Texte fourni:
┌──
Intervention de Pr Thibault Douville

Réunion du jeudi 11 mars 2021 à 11h00
Mission d'information sur le thème « bâtir et promouvoir une souveraineté numérique nationale et européenne »

Pr Thibault Douville, professeur des universités, directeur du master Droit du numérique à l'Université Caen Normandie :

L'État est actif en matière de protection des données. La loi de programmation militaire 2013-2019 a été, par exemple, la première à créer la catégorie des opérateurs d'importance vitale pour protéger les systèmes d'information et les données. L'État est par ailleurs actif par le cadre juridique mis en place, par exemple, concernant la sécurité des données de santé qui font l'objet d'un hébergement. Il existe une vraie politique étatique en matière de protection des données. De ce point de vue, il me semble que l'État est assez proactif, aussi bien en matière de protection des données que de cybersécurité.
└──
Bloc de données:
┌──
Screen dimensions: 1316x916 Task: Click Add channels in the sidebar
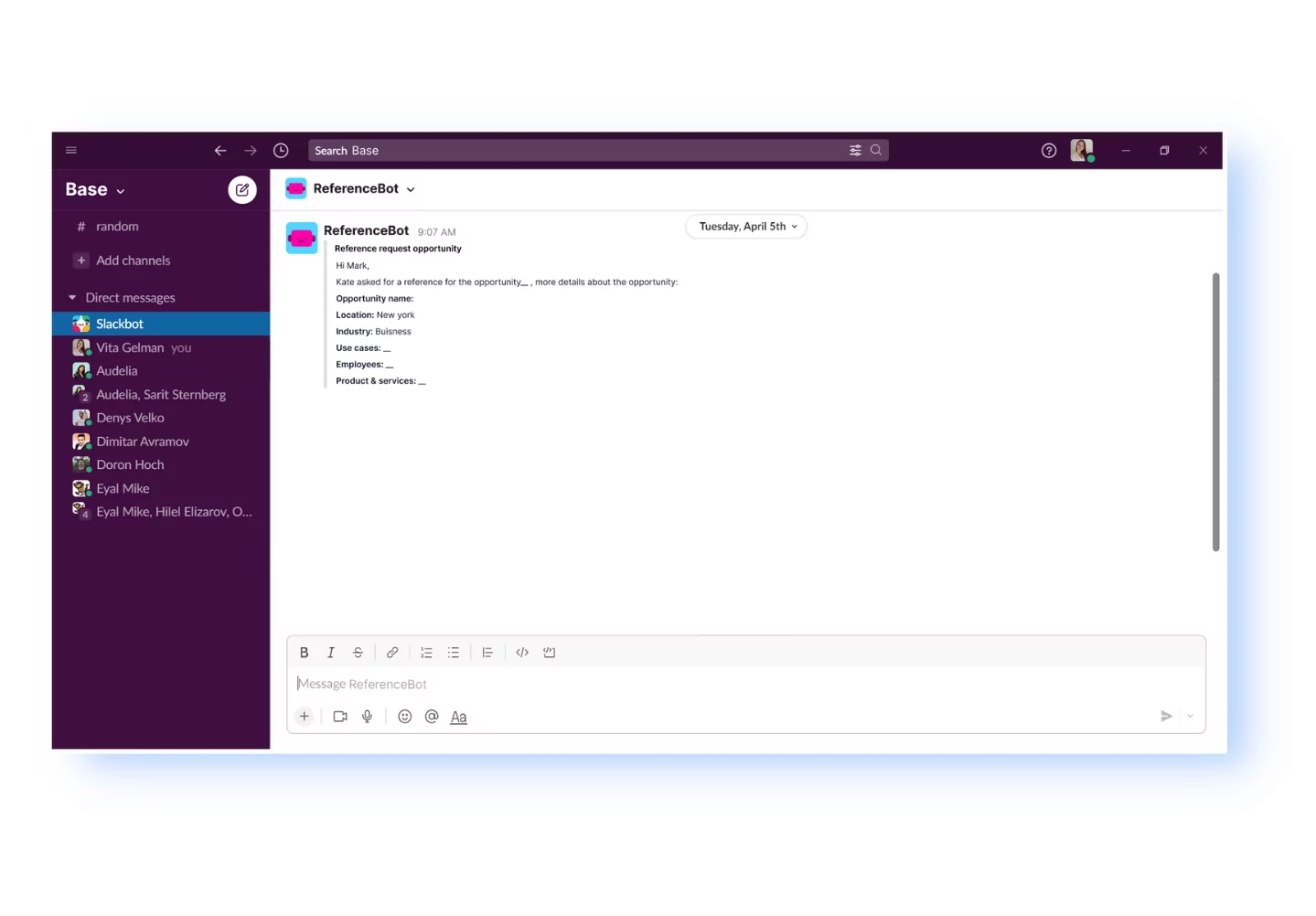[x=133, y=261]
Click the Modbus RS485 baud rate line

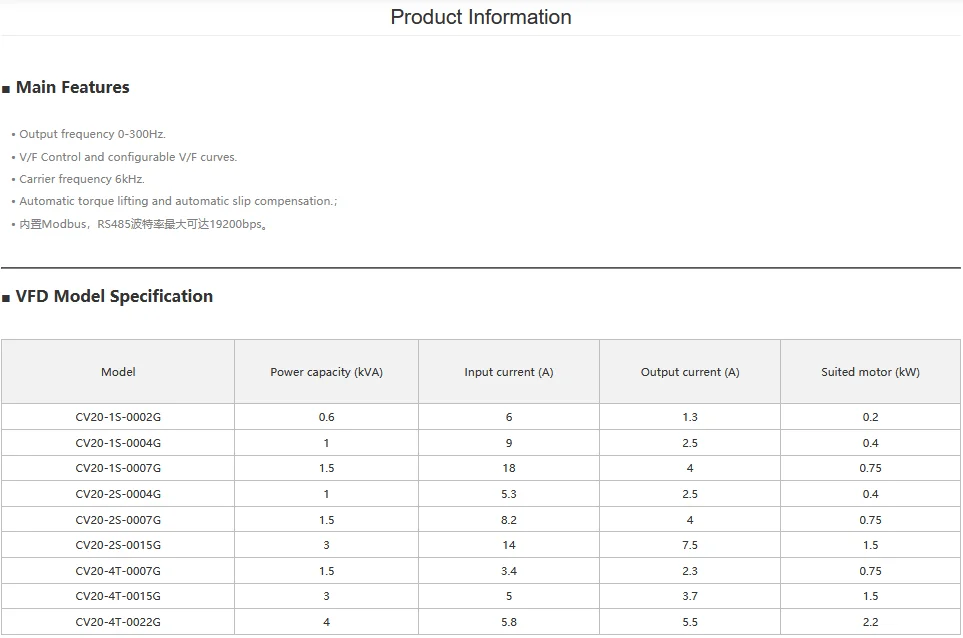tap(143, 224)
└──
Consigne écrite:
Recopiez le passage de l'intervention sur la souveraineté numérique qui commence par « Pr Thibault Douville, professeur » et se termine par « que de cybersécurité. ». Les lignes ci-dessus forment un matériau indépendant du texte.

Corrigé:
Pr Thibault Douville, professeur des universités, directeur du master Droit du numérique à l'Université Caen Normandie :

L'État est actif en matière de protection des données. La loi de programmation militaire 2013-2019 a été, par exemple, la première à créer la catégorie des opérateurs d'importance vitale pour protéger les systèmes d'information et les données. L'État est par ailleurs actif par le cadre juridique mis en place, par exemple, concernant la sécurité des données de santé qui font l'objet d'un hébergement. Il existe une vraie politique étatique en matière de protection des données. De ce point de vue, il me semble que l'État est assez proactif, aussi bien en matière de protection des données que de cybersécurité.